La fiamma nel simbolo di Fratelli d’Italia? È in continuità col Movimento sociale italiano, il partito fondato dopo la Seconda guerra mondiale dai reduci fascisti della Repubblica sociale. Lo ha spiegato chiaramente Giorgia Meloni, durante la sua intervista. Simbolo di fascismo o in continuità con la storia passata?
Bruno Gemelli
«Se vogliamo andare avanti, e noi certamente vogliamo guardare avanti cioè al futuro, allora arriverà anche il momento di spegnere la Fiamma […] Arriverà il momento in cui la toglieremo dal simbolo. Magari non sarà presto ma arriverà. Ma per scelta nostra, e non certo perché qualcuno ce lo impone […] Già adesso si può ben dire che la Fiamma appartiene a una storia passata, quella della mia giovinezza, che certamente non rinnego. Oggi tanti giovani di venti o trent’anni non ne conoscono il significato». Così ha detto Luca Ciriani in una intervista al quotidiano “Il Foglio”.
Ciriani non è l’ultimo arrivato. È il Ministro per i rapporti con il Parlamento del governo Meloni dal 22 ottobre 2022. Senatore della Repubblica dal 2018 è stato eletto anche alle ultime elezioni del 25 settembre nella sua regione d’origine, il Friuli Venezia Giulia.
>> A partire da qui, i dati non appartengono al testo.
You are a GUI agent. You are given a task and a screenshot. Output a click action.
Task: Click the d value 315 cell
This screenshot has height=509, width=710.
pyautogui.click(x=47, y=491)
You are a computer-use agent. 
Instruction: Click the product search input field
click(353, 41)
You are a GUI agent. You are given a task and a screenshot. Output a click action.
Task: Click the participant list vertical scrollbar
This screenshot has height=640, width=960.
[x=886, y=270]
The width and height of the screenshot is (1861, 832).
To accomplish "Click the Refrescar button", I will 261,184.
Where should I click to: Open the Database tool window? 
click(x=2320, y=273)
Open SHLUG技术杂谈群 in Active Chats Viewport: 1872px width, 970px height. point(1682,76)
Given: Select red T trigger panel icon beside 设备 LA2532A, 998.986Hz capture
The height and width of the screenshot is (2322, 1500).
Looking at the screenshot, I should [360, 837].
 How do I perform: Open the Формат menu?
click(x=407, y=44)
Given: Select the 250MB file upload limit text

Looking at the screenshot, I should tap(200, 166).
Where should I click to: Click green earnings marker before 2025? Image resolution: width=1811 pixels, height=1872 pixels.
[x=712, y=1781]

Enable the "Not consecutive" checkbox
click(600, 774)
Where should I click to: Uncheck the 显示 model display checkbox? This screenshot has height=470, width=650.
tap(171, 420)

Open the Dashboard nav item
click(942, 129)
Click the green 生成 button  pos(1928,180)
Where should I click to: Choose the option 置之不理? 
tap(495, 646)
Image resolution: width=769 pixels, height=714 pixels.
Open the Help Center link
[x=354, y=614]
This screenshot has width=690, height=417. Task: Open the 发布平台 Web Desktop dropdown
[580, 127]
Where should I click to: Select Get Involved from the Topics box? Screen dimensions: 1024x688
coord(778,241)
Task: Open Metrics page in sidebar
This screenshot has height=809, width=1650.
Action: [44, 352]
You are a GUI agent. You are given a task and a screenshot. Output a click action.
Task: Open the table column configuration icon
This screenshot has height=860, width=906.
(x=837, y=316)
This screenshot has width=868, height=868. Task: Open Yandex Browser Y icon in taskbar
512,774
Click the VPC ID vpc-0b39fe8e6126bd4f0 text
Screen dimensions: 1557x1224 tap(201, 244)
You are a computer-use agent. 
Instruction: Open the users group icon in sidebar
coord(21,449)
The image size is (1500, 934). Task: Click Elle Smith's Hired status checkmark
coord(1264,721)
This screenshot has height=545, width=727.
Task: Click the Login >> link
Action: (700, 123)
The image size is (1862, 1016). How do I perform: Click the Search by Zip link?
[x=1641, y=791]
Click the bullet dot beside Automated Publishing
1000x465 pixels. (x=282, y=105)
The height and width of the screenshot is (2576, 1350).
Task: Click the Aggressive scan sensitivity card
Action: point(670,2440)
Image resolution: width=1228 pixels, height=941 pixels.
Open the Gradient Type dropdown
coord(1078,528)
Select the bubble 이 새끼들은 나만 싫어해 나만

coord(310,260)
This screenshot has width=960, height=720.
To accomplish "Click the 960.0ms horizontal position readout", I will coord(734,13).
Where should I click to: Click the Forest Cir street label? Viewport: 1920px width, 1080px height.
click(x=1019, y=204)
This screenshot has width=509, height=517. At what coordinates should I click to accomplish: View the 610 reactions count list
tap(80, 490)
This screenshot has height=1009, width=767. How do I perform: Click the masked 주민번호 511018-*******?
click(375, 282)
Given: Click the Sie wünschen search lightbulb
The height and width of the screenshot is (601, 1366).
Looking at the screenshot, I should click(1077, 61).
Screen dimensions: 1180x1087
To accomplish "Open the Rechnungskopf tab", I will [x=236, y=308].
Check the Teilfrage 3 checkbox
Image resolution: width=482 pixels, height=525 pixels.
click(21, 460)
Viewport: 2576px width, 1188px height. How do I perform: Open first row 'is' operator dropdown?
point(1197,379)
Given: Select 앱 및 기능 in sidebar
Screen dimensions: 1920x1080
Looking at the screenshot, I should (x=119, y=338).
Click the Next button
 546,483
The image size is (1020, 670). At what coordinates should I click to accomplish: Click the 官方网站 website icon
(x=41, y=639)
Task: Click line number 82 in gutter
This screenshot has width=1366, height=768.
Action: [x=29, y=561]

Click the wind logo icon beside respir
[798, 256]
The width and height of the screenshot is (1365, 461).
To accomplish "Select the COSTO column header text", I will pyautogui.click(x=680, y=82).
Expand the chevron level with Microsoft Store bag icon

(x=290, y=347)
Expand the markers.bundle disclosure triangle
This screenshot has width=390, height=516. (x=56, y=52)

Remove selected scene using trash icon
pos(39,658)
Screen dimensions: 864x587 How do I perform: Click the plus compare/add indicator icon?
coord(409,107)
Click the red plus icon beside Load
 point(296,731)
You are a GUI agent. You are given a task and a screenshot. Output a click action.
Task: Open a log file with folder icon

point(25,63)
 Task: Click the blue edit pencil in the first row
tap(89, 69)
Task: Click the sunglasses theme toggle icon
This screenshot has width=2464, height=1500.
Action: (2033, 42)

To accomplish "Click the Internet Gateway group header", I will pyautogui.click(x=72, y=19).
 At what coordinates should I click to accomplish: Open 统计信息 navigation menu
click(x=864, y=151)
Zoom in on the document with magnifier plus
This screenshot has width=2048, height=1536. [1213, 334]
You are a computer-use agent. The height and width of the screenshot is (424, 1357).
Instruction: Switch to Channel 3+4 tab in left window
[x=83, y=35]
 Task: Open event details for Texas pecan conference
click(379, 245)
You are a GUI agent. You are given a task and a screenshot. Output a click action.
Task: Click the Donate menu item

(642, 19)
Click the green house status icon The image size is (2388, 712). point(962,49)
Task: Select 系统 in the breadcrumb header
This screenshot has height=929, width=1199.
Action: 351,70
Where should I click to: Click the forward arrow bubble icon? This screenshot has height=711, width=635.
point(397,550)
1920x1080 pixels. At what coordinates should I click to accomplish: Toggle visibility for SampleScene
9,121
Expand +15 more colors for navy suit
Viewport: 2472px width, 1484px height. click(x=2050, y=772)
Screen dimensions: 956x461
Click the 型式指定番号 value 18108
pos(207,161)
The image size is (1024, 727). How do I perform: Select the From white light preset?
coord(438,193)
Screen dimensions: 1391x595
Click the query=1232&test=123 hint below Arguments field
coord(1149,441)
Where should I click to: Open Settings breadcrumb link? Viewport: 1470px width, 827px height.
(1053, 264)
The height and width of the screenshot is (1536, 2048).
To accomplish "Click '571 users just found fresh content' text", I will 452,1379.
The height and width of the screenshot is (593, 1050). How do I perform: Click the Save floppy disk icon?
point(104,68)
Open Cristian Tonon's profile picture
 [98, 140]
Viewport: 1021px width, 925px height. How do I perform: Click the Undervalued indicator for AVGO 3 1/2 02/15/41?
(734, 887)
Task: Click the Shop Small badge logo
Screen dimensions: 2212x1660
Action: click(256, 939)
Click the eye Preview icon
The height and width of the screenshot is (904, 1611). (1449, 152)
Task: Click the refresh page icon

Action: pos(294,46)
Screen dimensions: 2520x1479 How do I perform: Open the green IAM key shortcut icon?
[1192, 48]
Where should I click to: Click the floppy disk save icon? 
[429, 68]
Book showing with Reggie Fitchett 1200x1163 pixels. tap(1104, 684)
Nel corso della XVIII Legislatura è stato capogruppo di Fratelli d’Italia al Senato, ruolo in cui è stato riconfermato anche ad inizio di questa Legislatura e che ha lasciato in seguito alla nomina a Ministro della Repubblica. Apriti cielo! C’è stato un coro di proteste: “La fiamma non si tocca”. Ha risposto immediatamente Fabio Rampelli – tanto per citarne uno – deputato FdI nonché storico capo della sezione di Colle Oppio dove Giorgia Meloni s’è formata politicamente. D’altra parte la stessa Giorgia Meloni, intervistata tempo fa dal “Corriere della sera”, aveva detto sull’argomento: «La fiamma nel simbolo di FdI nulla ha a che fare con il fascismo, ma è il riconoscimento del percorso fatto da una destra democratica nella nostra storia repubblicana. Ne andiamo fieri».
La premier, che è nata nel 1977, sembra rivendicare pari dignità. Sembra voler dire: “Siamo tutti uguali”.
A questo punto bisogna ricordare un po’ di storia. Il primo congresso del Movimento sociale italiano (Msi) fu celebrato a Napoli dal 27 al 29 giugno 1948. Il segretario nazionale Giorgio Almirante (che fu segretario di redazione della rivista “La difesa della razza”, diretta da Telesio Interlandi) tenne la relazione introduttiva. Quell’assise passò alla storia anche perché fu coniata la frase: “Non rinnegare, non restaurare”, che è stata il carburante della destra italiana in tutti questi decenni. Qualche storico sostiene che quella frase fu coniata niente meno che da Alberto Moravia e non – secondo la vulgata del tempo – da Augusto De Marsanich, che avrebbe fatto la sintesi dialettica tra le due anime del Movimento: la sinistra sociale (cui lo stesso Almirante apparteneva) e la destra politica. Cosa accadrà adesso? Probabilmente si aprirà un serrato dibattito tra i nostalgici, che in parte sono già andati via, e i non nostalgici che sembra siano di passaggio. Alla fine si dovrebbe trovare il saldo tra le perdite e i guadagni.
Dunque, verrebbe da dire: «i nodi vengono sempre al pettine».